出願するための商標を決める際には、選んだ商標案が既に商標登録申請されていないか、あるいは既に使われていないかについての調査が必須です。あらかじめ調査すれば、審査の結果、登録を拒絶される可能性を最小限にとどめることができるばかりでなく、他人の商標権を侵害する危険も避けることができます。他人の商標権であることを知らずに商標を使用し、それが商標権の侵害にあたるとされた場合の損害は、利益の面でも信用面でも大きなダメージとなり、それまでの企画・製作・営業努力が水泡に帰し、宣伝広告費など先行投資分が無駄になるおそれがあります。

商標登録出願をすると、審査の過程で特許庁が既に登録された商標や先に出願された商標を調査し、その結果が通知されますが、それまでには最低でも2年以上かかります。待った結果、商標登録できない場合も多いため、この点からも見ても事前の調査が必要とされます。

商標登録の際には、まず商標権を取得したいと思っている商標がどのような商品に対して使うものであるのか、又はどのようなサービスに使うものであるのかを決め、商標法と政省令で定められた商品区分や役務(サービス)区分のどこに該当するかを明確にします。

ただし、現在ある商品区分や役務(サービス)区分は、日々新しく生まれる商品やサービスの形に追いついていないのが現状で、いつも遅れた形で商品とサービスの区分を拡大しているため、この区分はあくまで暫定的なものと考える必要があります。
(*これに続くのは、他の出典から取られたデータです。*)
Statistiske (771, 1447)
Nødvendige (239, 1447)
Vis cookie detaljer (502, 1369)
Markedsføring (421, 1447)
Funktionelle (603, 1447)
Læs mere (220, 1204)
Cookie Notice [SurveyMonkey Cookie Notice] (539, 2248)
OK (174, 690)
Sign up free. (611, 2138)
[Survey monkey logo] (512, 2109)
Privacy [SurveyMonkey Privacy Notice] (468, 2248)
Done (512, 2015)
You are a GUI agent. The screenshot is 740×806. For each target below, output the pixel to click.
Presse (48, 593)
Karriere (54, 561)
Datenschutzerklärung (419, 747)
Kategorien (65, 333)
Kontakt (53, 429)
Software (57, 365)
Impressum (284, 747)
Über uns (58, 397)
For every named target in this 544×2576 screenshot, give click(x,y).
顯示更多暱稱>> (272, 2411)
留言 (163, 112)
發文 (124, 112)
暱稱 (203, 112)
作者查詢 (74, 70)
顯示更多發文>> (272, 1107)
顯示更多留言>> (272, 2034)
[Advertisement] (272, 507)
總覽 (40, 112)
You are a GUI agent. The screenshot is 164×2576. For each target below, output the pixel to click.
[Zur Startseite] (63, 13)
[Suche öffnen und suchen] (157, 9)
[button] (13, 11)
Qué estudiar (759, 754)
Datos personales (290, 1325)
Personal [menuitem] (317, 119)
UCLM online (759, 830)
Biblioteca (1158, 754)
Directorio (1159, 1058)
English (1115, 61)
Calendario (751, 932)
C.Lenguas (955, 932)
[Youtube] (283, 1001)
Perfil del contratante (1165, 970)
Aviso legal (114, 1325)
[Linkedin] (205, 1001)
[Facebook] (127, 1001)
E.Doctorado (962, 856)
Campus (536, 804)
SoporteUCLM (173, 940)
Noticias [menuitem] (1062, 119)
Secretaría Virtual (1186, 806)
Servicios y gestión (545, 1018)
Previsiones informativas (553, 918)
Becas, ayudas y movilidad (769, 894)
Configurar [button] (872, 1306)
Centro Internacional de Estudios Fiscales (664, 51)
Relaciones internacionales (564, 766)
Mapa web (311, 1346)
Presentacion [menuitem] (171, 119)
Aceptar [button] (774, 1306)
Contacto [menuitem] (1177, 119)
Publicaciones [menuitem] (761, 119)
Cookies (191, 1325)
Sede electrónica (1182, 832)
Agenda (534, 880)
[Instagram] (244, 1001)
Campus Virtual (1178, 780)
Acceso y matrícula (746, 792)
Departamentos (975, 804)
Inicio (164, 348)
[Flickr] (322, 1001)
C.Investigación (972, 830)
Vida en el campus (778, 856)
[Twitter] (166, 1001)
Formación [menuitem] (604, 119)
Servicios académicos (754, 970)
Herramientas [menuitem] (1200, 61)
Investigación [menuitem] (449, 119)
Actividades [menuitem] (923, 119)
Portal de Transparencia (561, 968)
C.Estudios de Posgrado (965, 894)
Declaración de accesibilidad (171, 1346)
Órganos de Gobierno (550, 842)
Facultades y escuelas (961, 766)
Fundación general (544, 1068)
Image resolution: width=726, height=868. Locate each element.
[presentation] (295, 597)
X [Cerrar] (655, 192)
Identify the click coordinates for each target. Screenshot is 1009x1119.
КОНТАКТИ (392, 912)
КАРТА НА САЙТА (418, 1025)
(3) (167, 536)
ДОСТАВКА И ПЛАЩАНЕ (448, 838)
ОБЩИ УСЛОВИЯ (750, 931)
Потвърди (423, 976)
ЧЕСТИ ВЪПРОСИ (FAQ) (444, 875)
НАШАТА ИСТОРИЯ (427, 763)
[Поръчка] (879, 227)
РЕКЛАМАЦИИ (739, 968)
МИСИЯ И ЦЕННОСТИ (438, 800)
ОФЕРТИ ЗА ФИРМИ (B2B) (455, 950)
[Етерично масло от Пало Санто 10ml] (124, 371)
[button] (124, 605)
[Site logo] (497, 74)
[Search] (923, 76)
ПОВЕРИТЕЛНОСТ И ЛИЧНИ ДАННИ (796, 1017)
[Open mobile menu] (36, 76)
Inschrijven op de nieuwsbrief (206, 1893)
この点を踏まえて商品・サービスの特定をする必要があります。

区分の特定後

商品・サービスの区分を特定した後は、更に類似群を調べます。商標権の権利が及ぶ範囲は、登録された商品・指定サービスと同一のものだけでなく、類似の範囲も含まれるからです。故に、商標調査の際にも、どこまでが類似なのかを明確にする必要がでてきます。ただし、商品区分や役務区分に明示されていない商品・サービスの場合は、類似範囲も明確でなく、注意を要します。

商標調査の方法としては、まず特許庁による電子図書館や民間企業によるデータベースを利用する方法があります。更に、既に登録された商標を集めた公報集や出願済の商標を集めた速報集を閲覧して調査するという方法があります。調査結果を分析して商標登録の可能性や使用可能性を判断するには専門知識が必要となるため、弁理士などの専門家に相談する方が安全であるという意見もあります。